[Pixel coordinate grounding data]
──────────────────────────────
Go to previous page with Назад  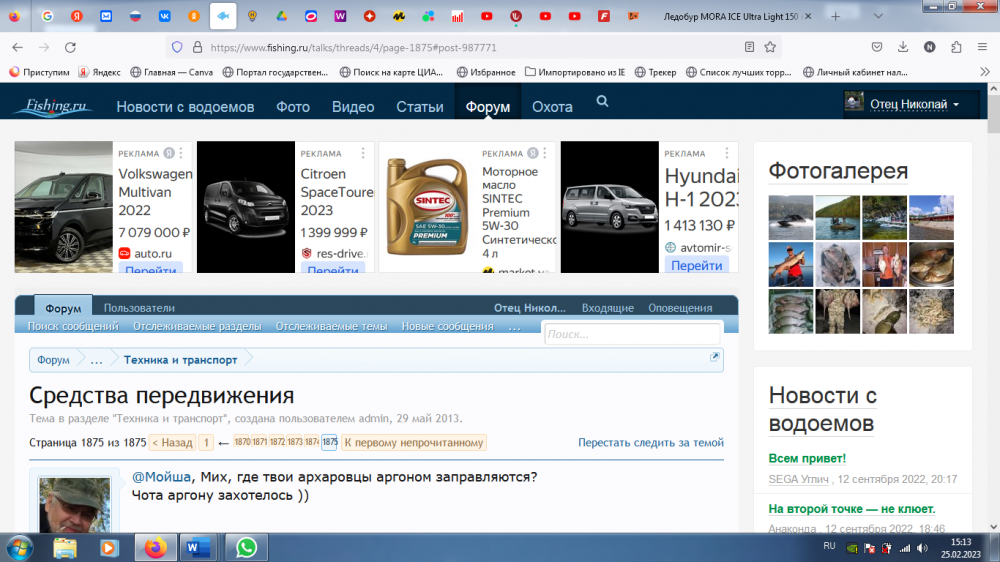point(171,443)
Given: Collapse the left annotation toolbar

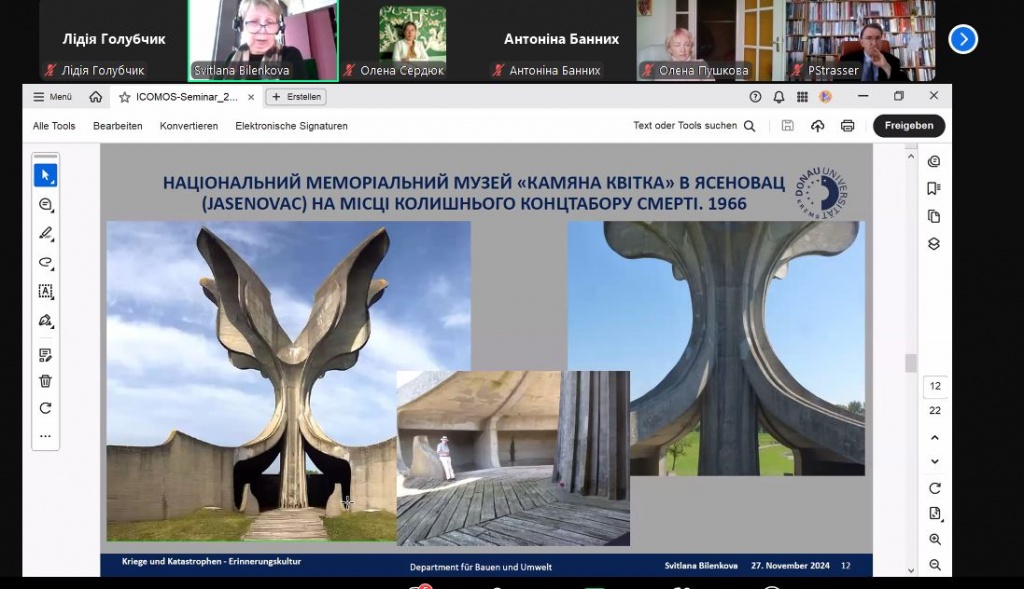Looking at the screenshot, I should click(44, 156).
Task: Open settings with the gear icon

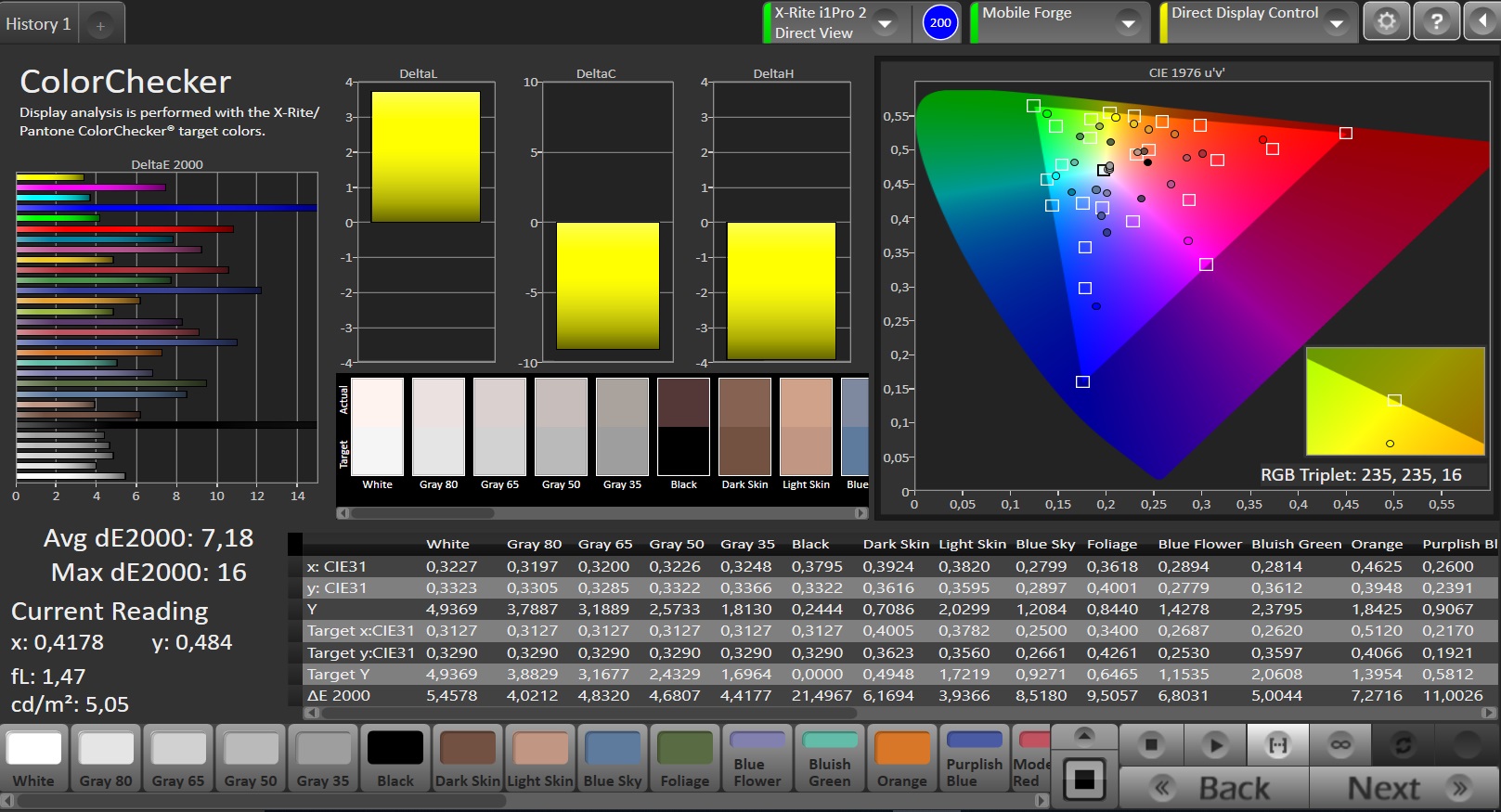Action: click(x=1386, y=21)
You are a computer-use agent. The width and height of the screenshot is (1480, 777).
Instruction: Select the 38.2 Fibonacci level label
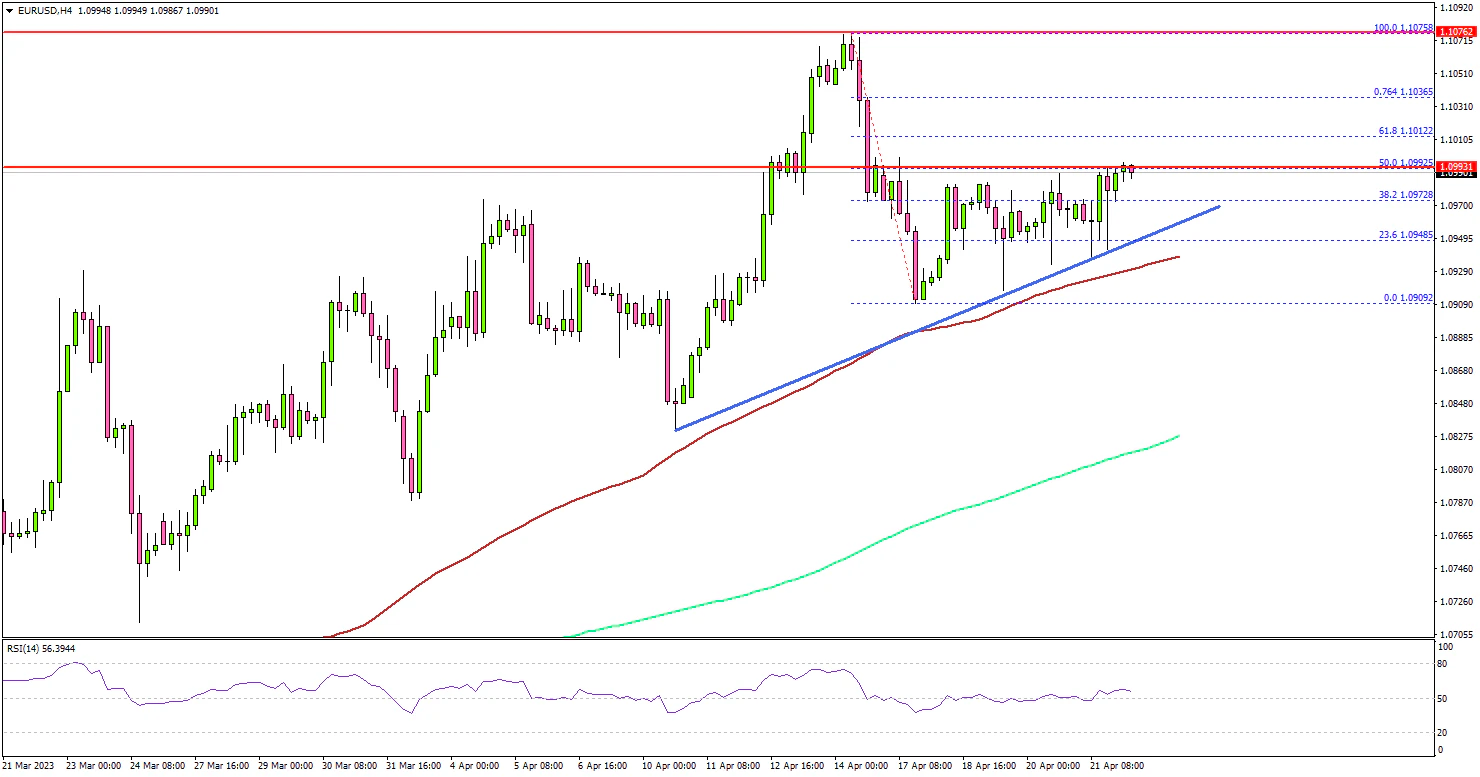1405,195
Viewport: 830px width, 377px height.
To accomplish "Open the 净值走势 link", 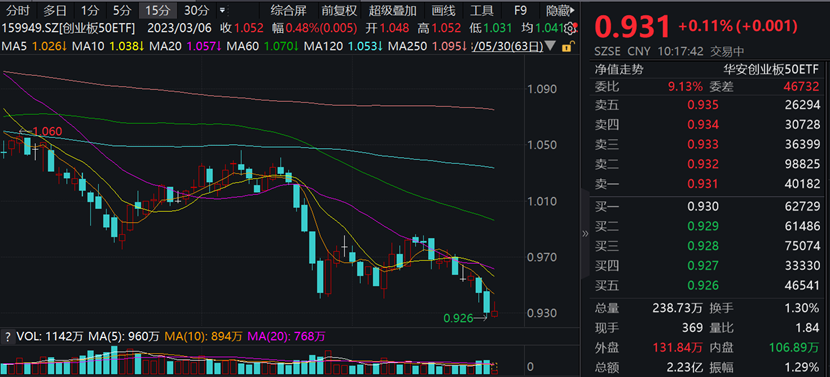I will pos(619,69).
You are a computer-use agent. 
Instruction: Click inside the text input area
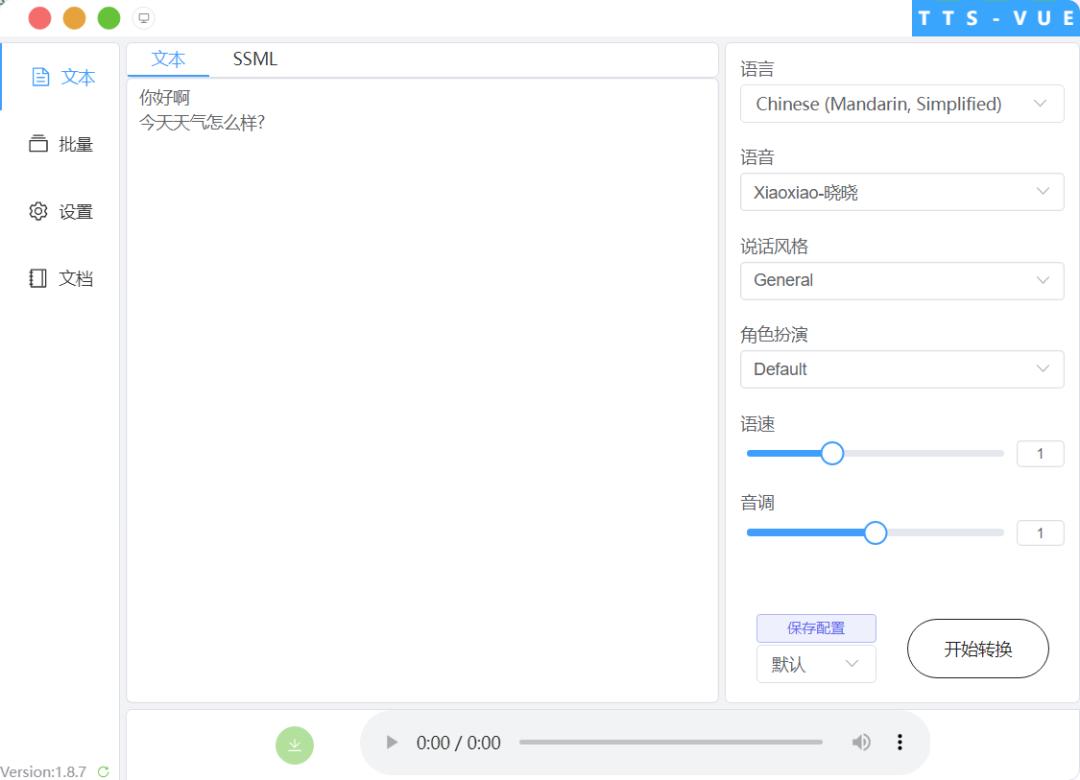point(420,300)
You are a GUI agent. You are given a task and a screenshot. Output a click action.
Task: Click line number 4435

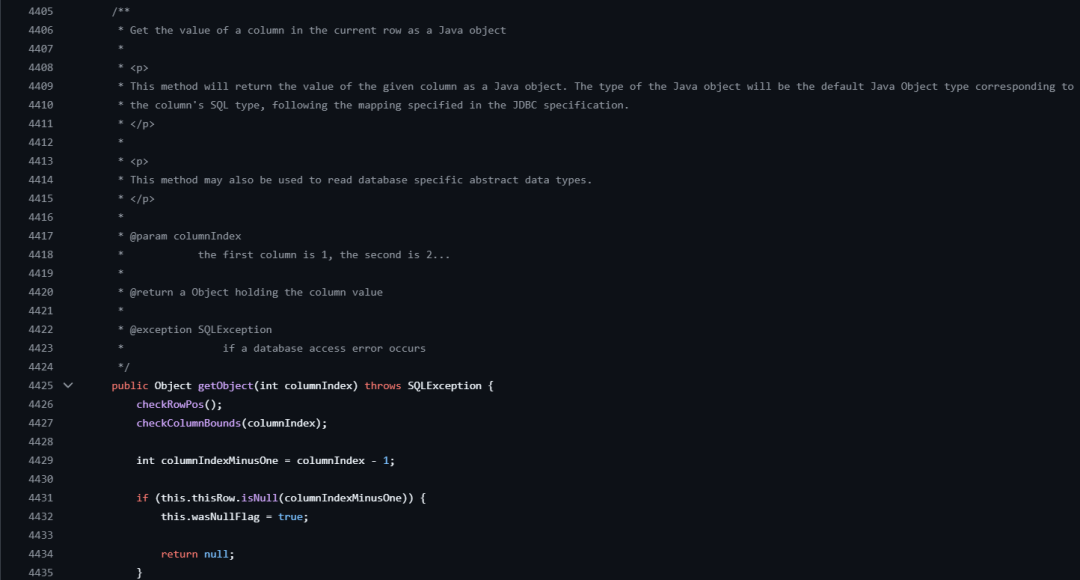click(41, 572)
──────────────────────────────
WHAT YOU HAVE TO DO: Which lines above contain "computer"? Show each of them.

SOLUTION:
You are a computer-use agent. The width and height of the screenshot is (1480, 777).
You are a computer-use agent. 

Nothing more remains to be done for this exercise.